L'instruction d'un dossier d'affiliation peut durer plusieurs mois, notamment pour la certification de l'état civil des personnes nées à l'étranger. Conservez une copie de chaque document transmis, les preuves d'envoi et tout justificatif de présence en France (quittances, factures, attestations) : ils permettent d'établir la résidence stable de trois mois et d'éviter un rejet. En cas de changement d'adresse ou de renouvellement de titre de séjour, informez la CPAM sans attendre : des droits non actualisés peuvent être suspendus.

Pendant l'instruction, ne renoncez pas aux soins. En cas d'urgence, l'hôpital public vous accueille et les dispositifs d'accès aux soins (PASS) peuvent prendre le relais. Une fois les droits ouverts, les remboursements interviennent selon les règles communes du régime général, et une complémentaire santé — éventuellement la Complémentaire santé solidaire selon vos ressources — complète la prise en charge.

Sources et références

Questions fréquentes

Qu'est-ce que la PUMa et qui peut en bénéficier ?

La protection universelle maladie (PUMa) garantit la prise en charge des frais de santé à toute personne qui travaille en France ou qui y réside de manière stable et régulière. Pour un étranger, deux conditions s'ajoutent : résider en France depuis au moins trois mois de façon ininterrompue et être en situation régulière, c'est-à-dire détenir un titre ou un document de séjour valide. Les travailleurs salariés ou indépendants sont couverts dès le début de leur activité, sans attendre trois mois.

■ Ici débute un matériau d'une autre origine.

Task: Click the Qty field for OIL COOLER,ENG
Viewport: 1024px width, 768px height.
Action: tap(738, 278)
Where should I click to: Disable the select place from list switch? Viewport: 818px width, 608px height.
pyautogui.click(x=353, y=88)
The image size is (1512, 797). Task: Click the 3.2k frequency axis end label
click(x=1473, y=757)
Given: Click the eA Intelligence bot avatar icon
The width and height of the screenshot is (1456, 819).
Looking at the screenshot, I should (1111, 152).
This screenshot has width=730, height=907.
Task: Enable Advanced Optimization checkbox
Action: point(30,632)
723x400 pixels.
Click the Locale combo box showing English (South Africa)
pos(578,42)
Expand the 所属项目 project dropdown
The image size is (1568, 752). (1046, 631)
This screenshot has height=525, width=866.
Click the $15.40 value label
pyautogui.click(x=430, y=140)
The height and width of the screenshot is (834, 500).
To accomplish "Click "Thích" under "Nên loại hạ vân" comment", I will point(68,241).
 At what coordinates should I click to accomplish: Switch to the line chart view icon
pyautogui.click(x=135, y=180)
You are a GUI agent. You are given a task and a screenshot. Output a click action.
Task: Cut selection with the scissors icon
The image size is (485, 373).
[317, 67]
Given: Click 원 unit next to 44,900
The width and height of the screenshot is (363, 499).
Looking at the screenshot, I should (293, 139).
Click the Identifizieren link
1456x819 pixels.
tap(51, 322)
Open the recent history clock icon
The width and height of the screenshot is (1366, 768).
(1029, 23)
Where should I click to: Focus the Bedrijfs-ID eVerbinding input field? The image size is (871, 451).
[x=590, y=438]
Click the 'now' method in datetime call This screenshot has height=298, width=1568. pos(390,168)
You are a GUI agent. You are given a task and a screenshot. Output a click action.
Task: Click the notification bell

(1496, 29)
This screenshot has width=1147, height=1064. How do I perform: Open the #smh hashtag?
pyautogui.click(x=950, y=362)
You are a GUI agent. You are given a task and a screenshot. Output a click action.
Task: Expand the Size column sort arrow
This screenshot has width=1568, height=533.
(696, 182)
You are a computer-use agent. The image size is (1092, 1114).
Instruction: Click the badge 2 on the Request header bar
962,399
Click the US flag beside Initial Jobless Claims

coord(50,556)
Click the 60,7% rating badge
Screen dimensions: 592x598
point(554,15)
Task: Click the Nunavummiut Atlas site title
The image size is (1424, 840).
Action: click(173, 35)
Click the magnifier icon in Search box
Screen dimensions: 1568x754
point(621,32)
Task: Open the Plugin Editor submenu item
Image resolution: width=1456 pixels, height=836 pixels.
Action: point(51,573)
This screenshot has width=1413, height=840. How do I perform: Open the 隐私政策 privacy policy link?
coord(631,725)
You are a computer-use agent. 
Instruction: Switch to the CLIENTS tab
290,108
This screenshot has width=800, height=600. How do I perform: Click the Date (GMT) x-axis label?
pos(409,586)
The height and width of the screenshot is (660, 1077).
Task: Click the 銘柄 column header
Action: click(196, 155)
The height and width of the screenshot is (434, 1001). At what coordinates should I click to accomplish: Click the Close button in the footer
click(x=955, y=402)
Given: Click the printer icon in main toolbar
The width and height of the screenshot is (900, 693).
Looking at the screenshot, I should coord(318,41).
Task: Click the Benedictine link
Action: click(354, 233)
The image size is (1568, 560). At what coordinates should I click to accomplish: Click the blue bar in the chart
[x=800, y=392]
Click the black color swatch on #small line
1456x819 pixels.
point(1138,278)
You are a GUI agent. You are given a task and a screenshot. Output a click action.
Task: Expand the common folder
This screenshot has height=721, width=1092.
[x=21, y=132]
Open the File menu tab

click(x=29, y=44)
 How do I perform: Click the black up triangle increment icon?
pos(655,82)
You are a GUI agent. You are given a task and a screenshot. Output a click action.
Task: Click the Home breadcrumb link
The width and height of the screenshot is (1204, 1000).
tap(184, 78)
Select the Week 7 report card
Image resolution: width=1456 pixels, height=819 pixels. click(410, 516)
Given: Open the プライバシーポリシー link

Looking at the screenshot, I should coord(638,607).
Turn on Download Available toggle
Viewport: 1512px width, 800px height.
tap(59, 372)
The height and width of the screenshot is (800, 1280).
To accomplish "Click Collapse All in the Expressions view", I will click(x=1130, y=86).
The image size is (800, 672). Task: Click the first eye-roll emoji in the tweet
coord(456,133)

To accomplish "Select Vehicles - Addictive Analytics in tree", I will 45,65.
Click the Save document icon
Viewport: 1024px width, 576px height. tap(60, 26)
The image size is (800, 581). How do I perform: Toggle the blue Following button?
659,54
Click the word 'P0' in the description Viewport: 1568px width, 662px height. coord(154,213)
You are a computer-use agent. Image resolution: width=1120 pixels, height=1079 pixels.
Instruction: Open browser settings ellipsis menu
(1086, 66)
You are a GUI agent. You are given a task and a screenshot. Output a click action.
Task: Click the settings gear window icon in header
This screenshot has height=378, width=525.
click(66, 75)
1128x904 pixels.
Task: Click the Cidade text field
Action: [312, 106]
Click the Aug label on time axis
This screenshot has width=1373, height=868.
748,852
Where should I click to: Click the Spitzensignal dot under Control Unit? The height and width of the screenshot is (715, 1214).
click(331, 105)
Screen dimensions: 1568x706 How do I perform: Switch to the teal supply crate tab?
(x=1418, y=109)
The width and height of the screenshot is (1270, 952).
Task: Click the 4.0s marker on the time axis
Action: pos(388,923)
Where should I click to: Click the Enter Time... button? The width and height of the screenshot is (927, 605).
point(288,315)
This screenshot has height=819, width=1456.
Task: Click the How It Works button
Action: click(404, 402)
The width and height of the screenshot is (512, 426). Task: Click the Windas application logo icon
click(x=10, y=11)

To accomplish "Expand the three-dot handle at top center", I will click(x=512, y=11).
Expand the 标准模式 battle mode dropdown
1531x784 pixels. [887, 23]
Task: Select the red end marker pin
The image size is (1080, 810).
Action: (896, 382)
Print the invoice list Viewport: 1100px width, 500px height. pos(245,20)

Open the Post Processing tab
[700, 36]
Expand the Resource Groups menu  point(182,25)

Quelles démarches un étranger doit-il accomplir pour s'affilier à l'Assurance Maladie ?

La demande s'effectue auprès de la CPAM du lieu de résidence, avec le formulaire S1106 de demande d'ouverture des droits à l'assurance maladie. Le dossier comprend une pièce d'identité, le titre ou document de séjour, un justificatif de domicile et un document d'état civil (acte de naissance) pour l'immatriculation. La caisse attribue d'abord un numéro provisoire, puis un numéro de Sécurité sociale définitif une fois l'état civil certifié. La carte Vitale est commandée après l'immatriculation définitive.

Un ressortissant européen doit-il s'inscrire à la Sécurité sociale française ?

Tout dépend de sa situation. Pour un séjour temporaire, la carte européenne d'assurance maladie (CEAM) délivrée par son pays couvre les soins médicalement nécessaires. Un Européen qui travaille en France est affilié au régime français dès l'embauche. Un pensionné ou un travailleur détaché conserve son régime d'origine et s'inscrit auprès de la CPAM avec le document S1. Un inactif qui s'installe durablement peut demander la PUMa après trois mois de résidence stable, sous conditions.

Qu'est-ce que l'aide médicale de l'État (AME) ?

L'AME est un dispositif public qui permet aux personnes étrangères en situation irrégulière d'accéder aux soins. Elle suppose de résider en France de manière ininterrompue depuis plus de trois mois et de percevoir des ressources inférieures à un plafond, variable selon la composition du foyer. Les mineurs en bénéficient sans délai. L'AME est accordée pour un an renouvelable et ouvre la prise en charge d'un panier de soins défini réglementairement, sans avance de frais dans la limite des tarifs de la Sécurité sociale.

Quelle assurance santé pour un touriste étranger en France ?

Un touriste ne relève ni de la PUMa ni de l'AME : il doit disposer de sa propre couverture. Les visiteurs européens utilisent leur carte européenne d'assurance maladie. Les voyageurs soumis au visa de court séjour Schengen doivent présenter une assurance voyage couvrant au minimum 30 000 euros de frais médicaux, d'hospitalisation et de rapatriement, valable dans tout l'espace Schengen. Pour les autres visiteurs, une assurance voyage privée reste indispensable, car les frais hospitaliers sont facturés en totalité sans couverture.